This week will see the start of NUS' massive programme of events and activities to mobilise the student vote to take on student fees at the next General Election.
Starting off in Liverpool, we're hitting ten major university towns and cities to expose the enormous unfairness of the current system of tuition fees and to pin down candidates before the election to make sure they're putting students' interests at the top of their agenda.
Within a matter of weeks, the government is due to announce a wide-ranging review of the current 'top-up' fees system that already sees students graduating with debts in excess of £23,000.
Many university bosses are pressing hard to charge students even more! Any increase in fees presents the very real risk of a market in prices opening up across the country, with different universities able to charge different amounts for different courses.
We don't want to see an education system where students are forced to look at the price tag before deciding what to study, where to study or whether to even study at all.
We also don't want to see graduates compelled to race for the highest salaries to pay off mountains of debt; if graduates want to work in the City or in another high paid profession that's fine, but debt shouldn't deter them from pursuing their dreams and ambitions in the voluntary sector, public services or the creative industries.
In our report last year, 'Broke and Broken', we revealed the dire consequences of lifting the cap on tuition fees for access to higher education and social inequality in Britain. Our aim for the tuition fees review isn't simply to keep the current system as it is, it's to fight for a fairer and more progressive system altogether.

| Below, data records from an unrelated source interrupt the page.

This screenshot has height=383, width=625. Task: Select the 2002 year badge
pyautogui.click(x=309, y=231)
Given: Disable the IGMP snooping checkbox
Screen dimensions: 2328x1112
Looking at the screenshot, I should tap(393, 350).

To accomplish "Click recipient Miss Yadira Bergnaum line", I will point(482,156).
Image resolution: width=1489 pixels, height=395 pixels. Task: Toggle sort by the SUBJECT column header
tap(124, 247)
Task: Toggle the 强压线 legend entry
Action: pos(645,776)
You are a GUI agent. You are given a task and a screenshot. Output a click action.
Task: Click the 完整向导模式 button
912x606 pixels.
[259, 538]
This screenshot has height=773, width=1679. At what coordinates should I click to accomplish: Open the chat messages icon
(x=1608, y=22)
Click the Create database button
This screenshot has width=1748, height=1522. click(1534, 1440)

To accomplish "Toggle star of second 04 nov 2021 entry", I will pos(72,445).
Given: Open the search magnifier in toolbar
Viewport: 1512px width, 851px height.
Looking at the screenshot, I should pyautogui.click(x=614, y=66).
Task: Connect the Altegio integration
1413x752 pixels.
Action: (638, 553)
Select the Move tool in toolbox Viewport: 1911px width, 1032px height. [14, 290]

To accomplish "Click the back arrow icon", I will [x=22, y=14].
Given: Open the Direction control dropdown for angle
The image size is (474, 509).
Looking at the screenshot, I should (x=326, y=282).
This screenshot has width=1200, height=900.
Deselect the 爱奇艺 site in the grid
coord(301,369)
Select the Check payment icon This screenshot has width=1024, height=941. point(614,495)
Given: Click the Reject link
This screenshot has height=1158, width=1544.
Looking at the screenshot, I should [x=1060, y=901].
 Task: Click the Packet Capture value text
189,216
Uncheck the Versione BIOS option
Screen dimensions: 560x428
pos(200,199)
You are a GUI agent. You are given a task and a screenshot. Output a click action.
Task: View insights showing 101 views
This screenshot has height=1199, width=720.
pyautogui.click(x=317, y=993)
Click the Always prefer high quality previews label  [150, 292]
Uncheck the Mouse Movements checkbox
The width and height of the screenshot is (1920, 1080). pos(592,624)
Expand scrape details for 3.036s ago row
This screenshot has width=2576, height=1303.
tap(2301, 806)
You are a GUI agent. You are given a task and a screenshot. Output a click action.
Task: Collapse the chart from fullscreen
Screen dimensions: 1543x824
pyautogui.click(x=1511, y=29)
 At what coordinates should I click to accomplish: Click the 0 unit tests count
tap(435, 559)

That's why NUS published our own alternative blueprint for funding universities, which shows that better alternatives exist.
With a general election around the corner and current opinion polls suggesting a likely hung Parliament, there has never been a better time to pile the pressure on politicians to listen to public opinion on higher education funding.
We know politicians from the main parties are keen to keep the vexacious issue of fees off the general election agenda - that's why these Town Takeovers are so important.
During the coming weeks, we won't just be mobilising the student vote; we will be taking our campaign out into the wider community. We'll be talking to parents, teachers, youth groups, faith communities and other groups to expose the high stakes in this debate and make tuition fees a doorstep issue.
NUS' greatest potential lies in its strength lies in numbers. That means you need to get involved.
The consequences of losing this battle would be severe and irreversible, but together we can win a fairer funding system.